Figure 18.2. Create spot images

X/Y scale and offset

For the spot image creation process to be able to find the spots, the X and Y coordinates from the raw data must be converted into image pixel values. The formula used is: pixelX = (rawX - offsetX) / scaleX

	Important
	It is important that you get these values correct, or the spot image creation process may fail or generate incorrect spot images.

Spot size

The spot size is given in pixels and is the width and hight around each spot that is large enough to contain the spot without having too much empty space or neighbouring spots around it.

Gamma correction

Gamma correction is needed to make the images look good on computer displays. A value between 1.8 and 2.2 is usually best. See http://en.wikipedia.org/wiki/Gamma_correction for more information.

Quality

The quality setting to use when saving the generated spot images as JPEG images. A value between 0 = poor and 1 = good can be used.

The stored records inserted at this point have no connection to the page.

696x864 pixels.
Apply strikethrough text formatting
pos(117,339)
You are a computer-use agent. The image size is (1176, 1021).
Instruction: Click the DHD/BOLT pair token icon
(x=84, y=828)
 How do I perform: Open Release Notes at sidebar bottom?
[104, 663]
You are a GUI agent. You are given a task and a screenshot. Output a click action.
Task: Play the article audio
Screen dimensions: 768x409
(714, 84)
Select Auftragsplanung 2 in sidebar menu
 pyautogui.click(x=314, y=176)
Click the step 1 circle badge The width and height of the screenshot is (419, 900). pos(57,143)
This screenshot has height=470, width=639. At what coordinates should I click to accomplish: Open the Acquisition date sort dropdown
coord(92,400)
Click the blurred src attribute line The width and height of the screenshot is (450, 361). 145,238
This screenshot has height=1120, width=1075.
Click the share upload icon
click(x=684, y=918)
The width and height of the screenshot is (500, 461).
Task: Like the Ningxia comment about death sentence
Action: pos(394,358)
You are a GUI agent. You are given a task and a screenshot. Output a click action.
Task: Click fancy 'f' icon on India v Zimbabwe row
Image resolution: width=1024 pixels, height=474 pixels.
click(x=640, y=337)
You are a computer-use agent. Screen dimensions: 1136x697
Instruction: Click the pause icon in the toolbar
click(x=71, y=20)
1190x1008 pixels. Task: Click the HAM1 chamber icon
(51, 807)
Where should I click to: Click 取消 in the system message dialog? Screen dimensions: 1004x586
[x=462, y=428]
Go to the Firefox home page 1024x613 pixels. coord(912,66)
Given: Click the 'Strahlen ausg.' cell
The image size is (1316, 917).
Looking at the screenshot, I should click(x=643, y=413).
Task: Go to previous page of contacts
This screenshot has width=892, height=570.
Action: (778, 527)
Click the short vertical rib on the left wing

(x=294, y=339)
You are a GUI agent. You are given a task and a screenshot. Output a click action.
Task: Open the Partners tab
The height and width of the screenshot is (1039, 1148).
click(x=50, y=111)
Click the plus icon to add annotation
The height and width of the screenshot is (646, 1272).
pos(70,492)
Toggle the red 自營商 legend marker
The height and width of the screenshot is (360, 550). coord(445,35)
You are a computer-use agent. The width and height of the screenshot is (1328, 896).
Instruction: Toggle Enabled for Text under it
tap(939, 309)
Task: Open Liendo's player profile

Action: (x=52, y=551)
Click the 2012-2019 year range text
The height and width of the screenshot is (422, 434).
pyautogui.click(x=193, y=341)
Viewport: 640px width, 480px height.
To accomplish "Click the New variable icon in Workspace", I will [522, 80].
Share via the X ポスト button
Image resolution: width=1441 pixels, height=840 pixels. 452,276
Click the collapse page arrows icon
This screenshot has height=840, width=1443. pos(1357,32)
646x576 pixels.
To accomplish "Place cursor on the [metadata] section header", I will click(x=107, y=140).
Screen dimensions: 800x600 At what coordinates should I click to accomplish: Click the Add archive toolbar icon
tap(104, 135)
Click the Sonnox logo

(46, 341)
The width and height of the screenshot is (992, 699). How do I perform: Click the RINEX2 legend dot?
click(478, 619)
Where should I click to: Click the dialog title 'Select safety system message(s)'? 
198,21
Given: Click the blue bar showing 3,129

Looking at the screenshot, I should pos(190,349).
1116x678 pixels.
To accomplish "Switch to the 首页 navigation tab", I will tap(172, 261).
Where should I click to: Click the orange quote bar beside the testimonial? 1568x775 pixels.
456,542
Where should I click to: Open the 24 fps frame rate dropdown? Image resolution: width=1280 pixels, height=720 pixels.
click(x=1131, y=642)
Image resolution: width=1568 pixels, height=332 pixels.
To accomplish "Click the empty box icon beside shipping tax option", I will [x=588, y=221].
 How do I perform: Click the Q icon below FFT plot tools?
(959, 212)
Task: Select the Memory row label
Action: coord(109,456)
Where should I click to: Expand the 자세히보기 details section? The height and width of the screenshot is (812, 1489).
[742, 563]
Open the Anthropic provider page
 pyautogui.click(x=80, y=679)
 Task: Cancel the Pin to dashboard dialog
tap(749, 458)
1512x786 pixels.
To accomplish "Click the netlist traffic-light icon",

Red, green and blue image files

You must select which scanned image files to use for the red, green and blue component of the generated spot images. Use the Select… buttons to select existing images or upload new ones. The original image files must be 8- or 16-bit grey scale images. Some scanners, for example Genepix, can create TIFF files with more than one image in each file. BASE supports this and uses the images in the order they appear in the TIFF file.

	Note
	Avoid TIFF images which also contains previews of the full image. BASE may use the wrong image with an error as the result. If you have multi-image TIFF files these must only contain the full images.

Save as

Specify the path and filename where the generated spot images should be saved. The process will create a single zip file containing all the images.

Overwrite existing file

If a file with the same name already exists you must mark this checkbox to overwrite it.

Click on the Create button to add the spot image creation job to the job queue, or on Cancel to abort.